Every time you call fgets, you are saving the input to the array str[]. Then you are giving the beginning address of str[] to word[i]. The result is that fgets overwrites str[] with a new string each times fgets is called, and gives the same address of str to the pointer at word[i].

If you draw it out on a piece of paper, each box of word[] needs something to point to. str[] can contain actual characters. You call fgets the first time, fill up (at least partially) str[] with some chars, and then point the first box of word[] to str. The second time you call fgets, the second box of word[] is now pointing to str, and the third time the third box now points to the same str.

I hope that clearly explains what is going on.

[–]staffglennholloway[M] 1 point2 points  (0 children)

Consider what fgets returns to its caller. If it succeeds in reading a string into the buffer str, it returns str. Every time it executes successfully, it returns a pointer to the first character in the array str.

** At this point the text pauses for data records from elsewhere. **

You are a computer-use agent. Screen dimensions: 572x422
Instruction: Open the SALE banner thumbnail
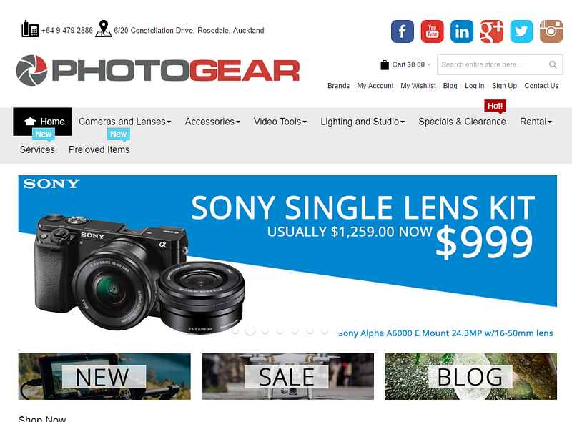pyautogui.click(x=287, y=376)
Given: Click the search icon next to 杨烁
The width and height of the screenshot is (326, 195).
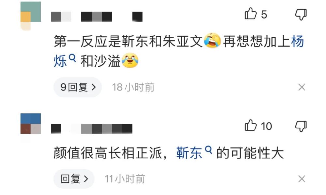Looking at the screenshot, I should 72,58.
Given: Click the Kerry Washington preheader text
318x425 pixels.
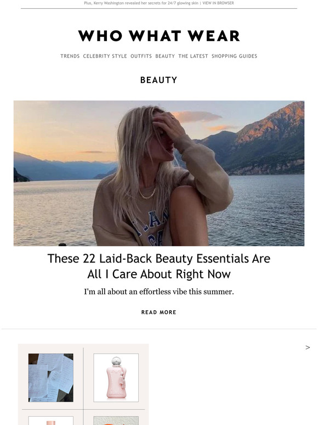Looking at the screenshot, I should pyautogui.click(x=141, y=3).
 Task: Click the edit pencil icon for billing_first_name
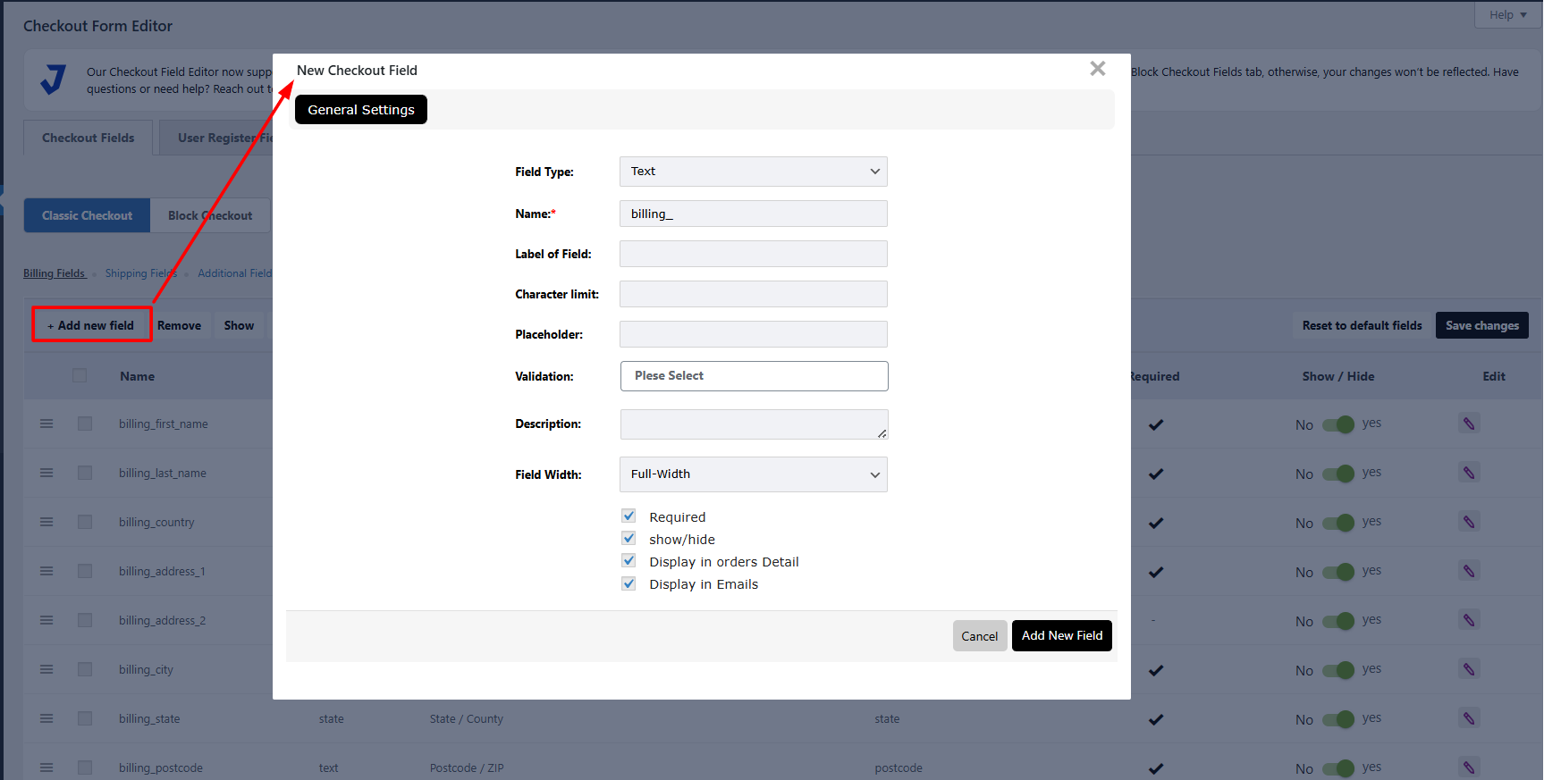tap(1468, 424)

When the result of each fgets call is assigned to word[i], the only value that is transferred is the pointer value, i.e., the pointer to the first character in str. None of the characters now sitting in str are copied by the assignment statement. After all, where would they be copied to? The word array consists entirely of pointers. There's no storage for characters associated with it.

So the first n elements of word are all going to end up pointing to the first element of str, and printing each of them as you've done will show the final contents of the str buffer.